Most breakups are not amicable. They usually leave us feeling pain, anger, and emotionally wrecked. When you break up with a narcissist, you may experience all of that — times ten. You might be stuck with a toxic bond that you will need to unravel and cut off on your own.
Breaking up with a narcissist will be the ultimate test of will and emotional strength beyond all breakups because it can lack a true end date. With the average break up it is very clear you are no longer in a relationship. With a narcissist, there is an unhealthy attachment that has been formed along with the anger and grief and the desire to get away. On this emotional roller coaster you will experience the highs of finally being free and the lows of actually missing this person – this is called a trauma bond.
Be aware of negative patterns
A trauma bond is an attachment formed through intense emotional experiences with another person; usually someone who is toxic. It holds us emotionally tied to an abuser. An unhealthy cycle of being in an on-again, off-again relationship with narcissists will have a person yearning for them every time, and you may even initiate contact to see if you can work things out.

What is expected: Pick up the text on breaking up with a narcissist after its last sentence and continue writing it.

Data:
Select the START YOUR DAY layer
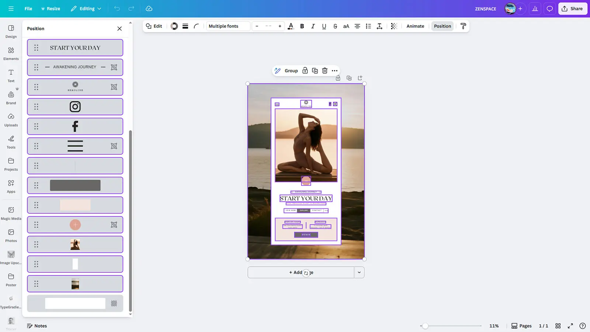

Output for this task:
Narcissists really know how to get you back. They manipulate ex-lovers into believing they were the root of all problems in the relationship. If they do take any blame, they will say it will never happen again, and love-bomb their ex back into their graces. Once they have you where they need you (when you are supplying their narcissistic needs again), the cycle of abuse will start over. A trauma bond is not love. It’s torture.
How does one break this cycle?
The first step is being aware you are in this trauma bond to begin with.
According to Thought Catalog, there are five things to take into consideration.
- You know they’re deceptive and conniving, but you can’t seem to let go.
- You do everything to please them and are loyal to a fault
- You feel addicted to them and lose far more than you gain.
- You are driven to the brink of self-destruction.
- You forget your worth and value – and you’re willing to lower your standards for this toxic individual, time and time again.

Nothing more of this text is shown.